Calculating ATan and ATan2
Hi, I am trying to use these formulas to calculate ATan2 using this formula:
http://upload.wikimedia.org/math/3/0/a/30a3f547e111a829771a8 3bcbcb517a4.png
Which requires ATan, so I am using this formula:
http://upload.wikimedia.org/math/d/f/b/dfbc0d6f528500cae08e8 417add2e0da.png
I have this code for ATan and I want to know if there is a much more efficient way to do it with the sizes of the numbers I am working with.
typedef ttmath::Big<TTMATH_BITS(8192), TTMATH_BITS(8192)> BigFloat;
BigFloat ATanBF(BigFloat z, const unsigned long &p = 128)
{
BigFloat t;
BigFloat _ (0.0);
for(unsigned long i = 1; i < p; ++i)
{
_.FromDouble(0.0);
t = z;
t.Pow(_ += double(i * 2 + 1));
t.Div(_ += double(i * 2 + 1));
if(i % 2 == 0)
{
z += t;
}
else
{
z -= t;
}
}
return(z);
}
Currently it is very inefficient because I am not very familiar with the library. I know that some of it it because the numbers are quite large, but is there a way to make my code more efficient? I feel like I am doing something wrong.
You can a little optimize it by having a numerator remembered in a variable and then instead of powering just use multiplication.

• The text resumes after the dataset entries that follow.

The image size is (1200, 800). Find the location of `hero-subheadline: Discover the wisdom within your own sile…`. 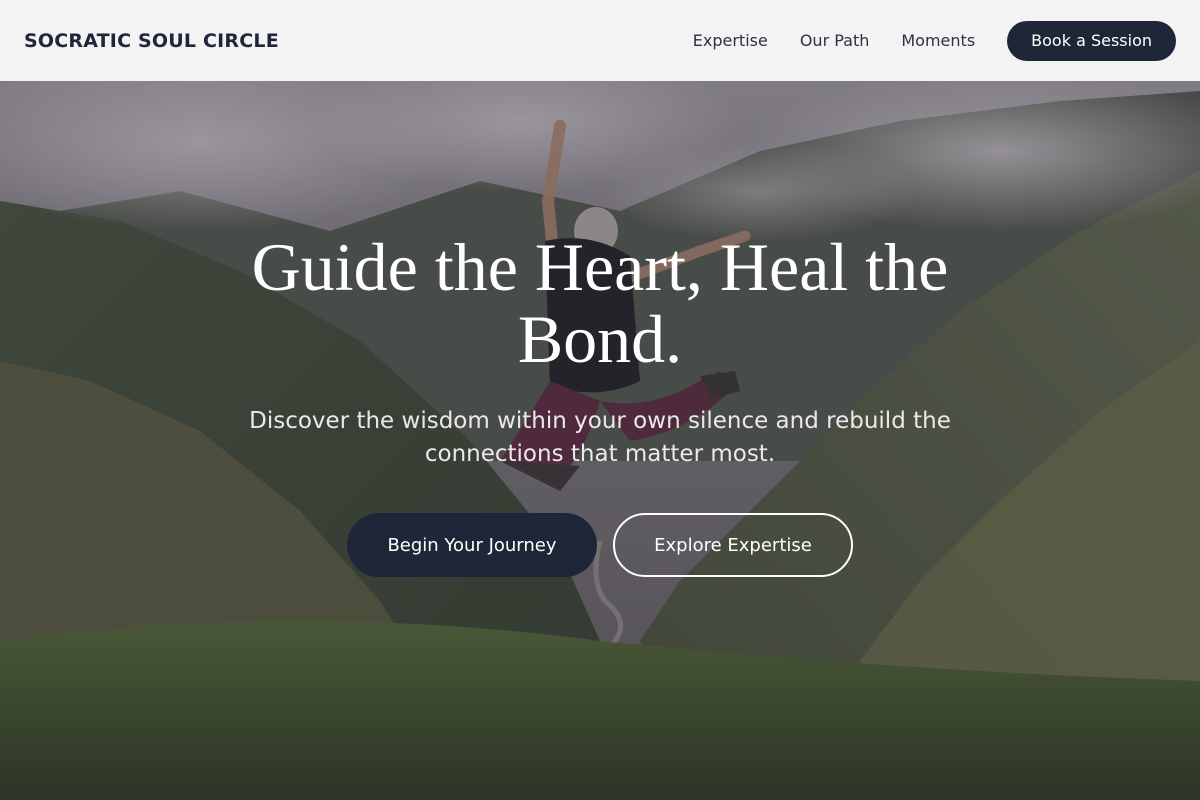

hero-subheadline: Discover the wisdom within your own sile… is located at coordinates (600, 438).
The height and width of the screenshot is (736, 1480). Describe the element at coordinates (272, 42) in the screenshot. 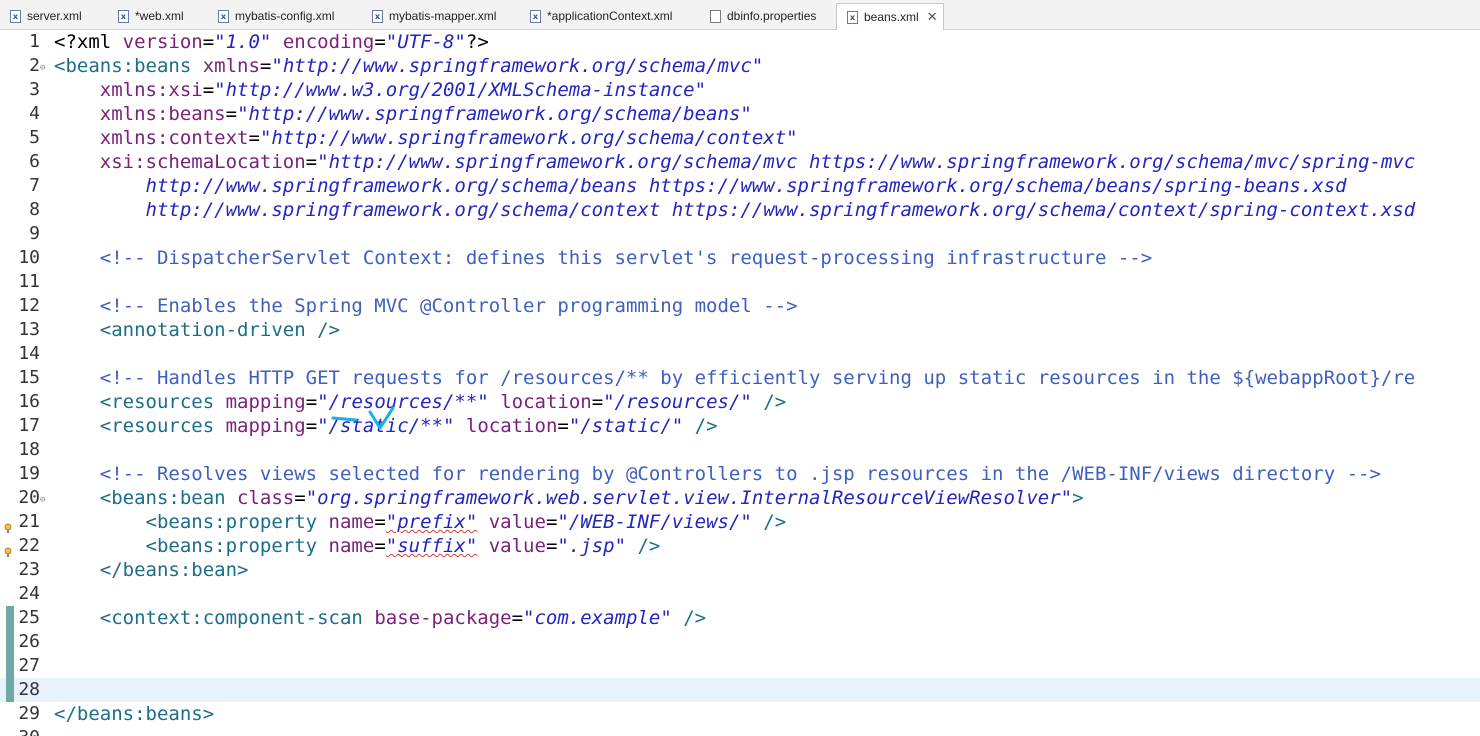

I see `code-text: <?xml version="1.0" encoding="UTF-8"?>` at that location.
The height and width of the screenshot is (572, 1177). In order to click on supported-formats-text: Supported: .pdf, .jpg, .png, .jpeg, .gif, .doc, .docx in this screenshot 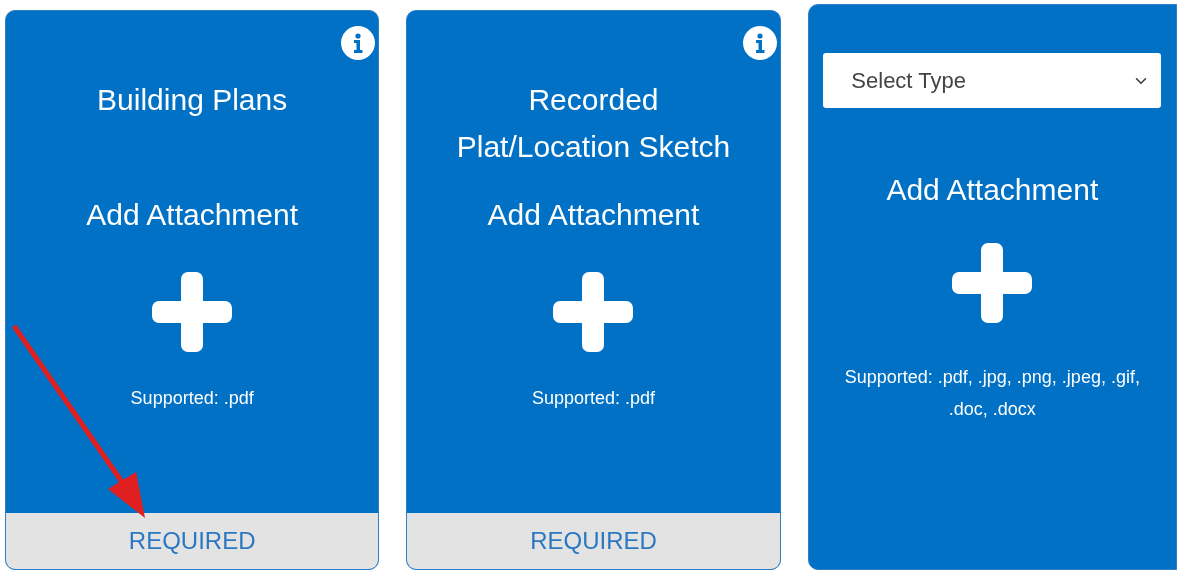, I will do `click(992, 394)`.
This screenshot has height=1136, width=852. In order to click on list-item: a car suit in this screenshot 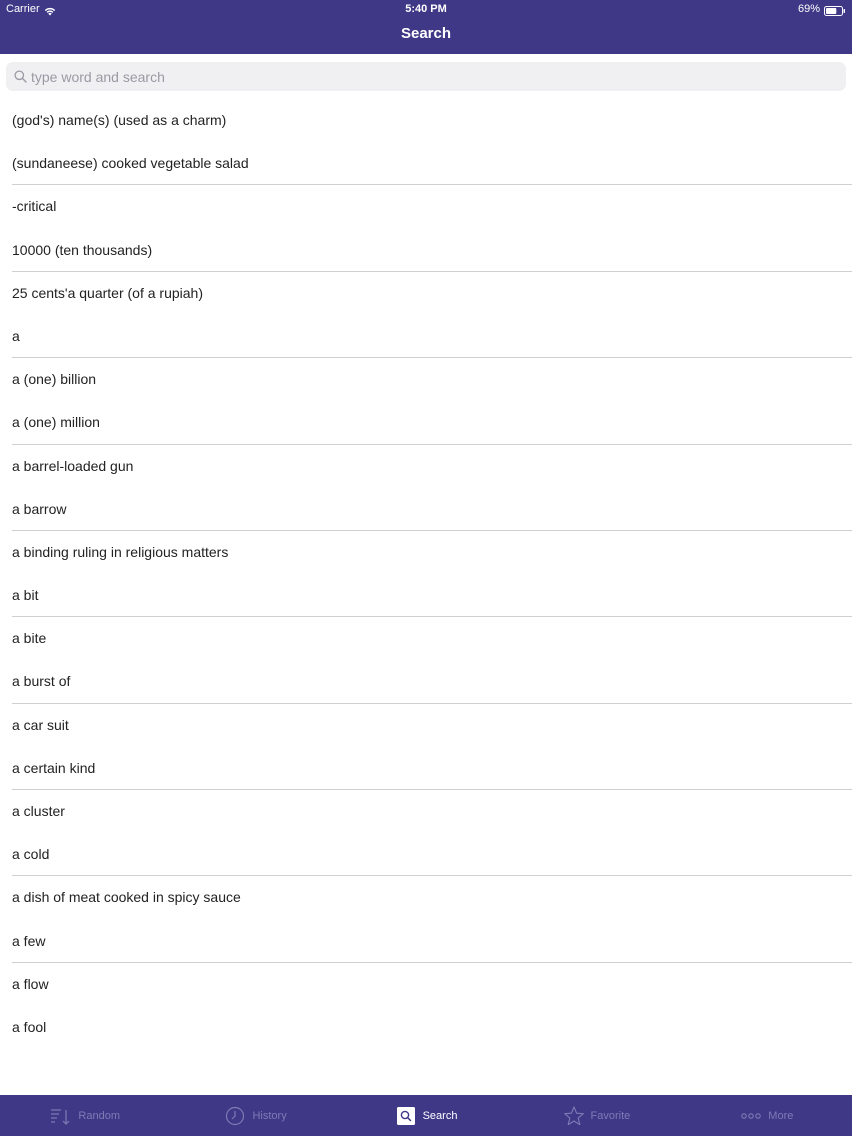, I will do `click(426, 726)`.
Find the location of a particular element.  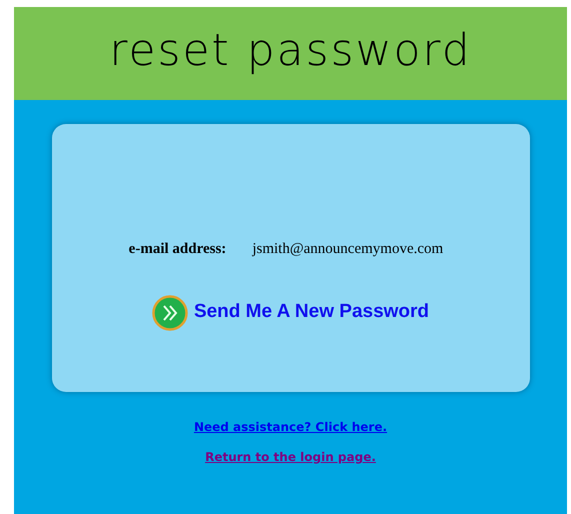

text-link: Return to the login page. is located at coordinates (290, 457).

But you must know that the expression for ArcTan is valid only when the argument is close to zero. And if you are using only 128 iterations your result is a very bad approximation. Calculating ATanBF(0.3) gives 0.295712081... so the error is in the third digit consequently there is no sense to use Big<TTMATH_BITS(8192), TTMATH_BITS(8192)>. You can perform calculations on Big<1, 1> and at the end cast it to a greater type.
Additionaly you probably do not need such large exponent, try: typedef ttmath::Big<1, TTMATH_BITS(8192)> BigFloat; may this will be sufficient.
TTMath has a better (much accurate but slower) ArcTan function:
int main()
{
BigFloat a = "0.3";
std::cout << ttmath::ATan(a) << std::endl;
}
Above ttmath::ATan() at the end uses the same expression as your version, you can see it here: ATan0. Copy and paste it to your code and set how many iterations you need.
Thank you, I'll get working on that. And you are right I did not need that large of a number - I'm not sure what I was thinking. Knowing there is an ATan function already in the library is great - this will make things easier for me. Thanks!